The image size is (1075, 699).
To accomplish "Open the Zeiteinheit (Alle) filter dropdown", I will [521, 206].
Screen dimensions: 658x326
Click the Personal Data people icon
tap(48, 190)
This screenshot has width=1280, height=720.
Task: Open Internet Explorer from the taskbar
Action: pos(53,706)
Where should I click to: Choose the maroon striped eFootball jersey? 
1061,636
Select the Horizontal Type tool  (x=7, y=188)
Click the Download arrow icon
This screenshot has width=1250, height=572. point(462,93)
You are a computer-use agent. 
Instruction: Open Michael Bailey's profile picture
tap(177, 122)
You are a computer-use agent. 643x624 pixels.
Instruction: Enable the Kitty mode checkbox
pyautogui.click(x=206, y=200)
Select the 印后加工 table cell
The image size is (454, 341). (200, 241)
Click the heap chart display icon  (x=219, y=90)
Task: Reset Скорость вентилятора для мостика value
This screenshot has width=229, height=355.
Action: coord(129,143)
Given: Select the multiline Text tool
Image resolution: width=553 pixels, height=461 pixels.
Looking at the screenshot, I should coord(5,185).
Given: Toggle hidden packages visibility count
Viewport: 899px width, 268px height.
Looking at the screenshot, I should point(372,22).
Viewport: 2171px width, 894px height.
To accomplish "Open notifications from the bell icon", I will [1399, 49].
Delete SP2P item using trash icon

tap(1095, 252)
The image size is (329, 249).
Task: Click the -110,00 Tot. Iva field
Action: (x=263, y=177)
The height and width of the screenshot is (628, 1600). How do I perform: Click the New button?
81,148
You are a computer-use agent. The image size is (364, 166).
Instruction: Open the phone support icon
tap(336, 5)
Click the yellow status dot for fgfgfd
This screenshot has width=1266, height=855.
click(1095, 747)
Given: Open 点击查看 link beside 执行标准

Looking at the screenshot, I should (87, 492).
☆ ☆ ☆ ☆ ☆
[Problem requirements] What is the number of lines in the records above that include the word "tool"? Reply with that number and nothing more.

[Written solution] 2